TASK STATEMENT
Render the records from the start through the line that contains "point(39,65)" as a JSON list of strings, one string per line, leaving out blank lines.

RECORDS FOR THE TASK
________________

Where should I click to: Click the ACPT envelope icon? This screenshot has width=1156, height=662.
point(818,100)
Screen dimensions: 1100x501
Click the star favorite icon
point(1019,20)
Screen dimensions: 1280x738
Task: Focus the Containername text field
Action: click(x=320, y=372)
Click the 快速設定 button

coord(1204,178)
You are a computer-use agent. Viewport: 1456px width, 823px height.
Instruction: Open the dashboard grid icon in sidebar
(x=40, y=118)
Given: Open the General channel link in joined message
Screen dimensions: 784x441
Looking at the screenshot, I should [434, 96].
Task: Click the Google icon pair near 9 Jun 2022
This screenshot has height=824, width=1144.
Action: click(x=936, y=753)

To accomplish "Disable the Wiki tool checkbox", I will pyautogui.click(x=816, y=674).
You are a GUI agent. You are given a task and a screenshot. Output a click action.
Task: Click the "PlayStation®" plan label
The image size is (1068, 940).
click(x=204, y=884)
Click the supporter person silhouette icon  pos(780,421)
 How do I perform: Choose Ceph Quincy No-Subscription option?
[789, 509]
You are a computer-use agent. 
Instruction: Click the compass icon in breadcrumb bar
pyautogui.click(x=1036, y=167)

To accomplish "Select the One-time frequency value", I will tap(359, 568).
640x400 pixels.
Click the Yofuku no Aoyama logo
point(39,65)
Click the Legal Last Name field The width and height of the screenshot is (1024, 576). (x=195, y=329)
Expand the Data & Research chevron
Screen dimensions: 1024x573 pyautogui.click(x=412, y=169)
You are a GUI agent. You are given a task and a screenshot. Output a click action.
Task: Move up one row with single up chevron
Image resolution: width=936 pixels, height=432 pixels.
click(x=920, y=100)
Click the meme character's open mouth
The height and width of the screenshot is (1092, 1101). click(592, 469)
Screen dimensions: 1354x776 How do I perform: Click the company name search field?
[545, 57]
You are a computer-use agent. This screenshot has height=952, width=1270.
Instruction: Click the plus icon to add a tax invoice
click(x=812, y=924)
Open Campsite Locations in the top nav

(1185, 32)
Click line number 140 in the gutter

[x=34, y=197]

________________

SOLUTION TO THIS EXERCISE
[
  "Where should I click to: Click the ACPT envelope icon? This screenshot has width=1156, height=662.",
  "point(818,100)",
  "Screen dimensions: 1100x501",
  "Click the star favorite icon",
  "point(1019,20)",
  "Screen dimensions: 1280x738",
  "Task: Focus the Containername text field",
  "Action: click(x=320, y=372)",
  "Click the 快速設定 button",
  "coord(1204,178)",
  "You are a computer-use agent. Viewport: 1456px width, 823px height.",
  "Instruction: Open the dashboard grid icon in sidebar",
  "(x=40, y=118)",
  "Given: Open the General channel link in joined message",
  "Screen dimensions: 784x441",
  "Looking at the screenshot, I should [434, 96].",
  "Task: Click the Google icon pair near 9 Jun 2022",
  "This screenshot has height=824, width=1144.",
  "Action: click(x=936, y=753)",
  "To accomplish \"Disable the Wiki tool checkbox\", I will pyautogui.click(x=816, y=674).",
  "You are a GUI agent. You are given a task and a screenshot. Output a click action.",
  "Task: Click the \"PlayStation®\" plan label",
  "The image size is (1068, 940).",
  "click(x=204, y=884)",
  "Click the supporter person silhouette icon  pos(780,421)",
  " How do I perform: Choose Ceph Quincy No-Subscription option?",
  "[789, 509]",
  "You are a computer-use agent. ",
  "Instruction: Click the compass icon in breadcrumb bar",
  "pyautogui.click(x=1036, y=167)",
  "To accomplish \"Select the One-time frequency value\", I will tap(359, 568).",
  "640x400 pixels.",
  "Click the Yofuku no Aoyama logo",
  "point(39,65)"
]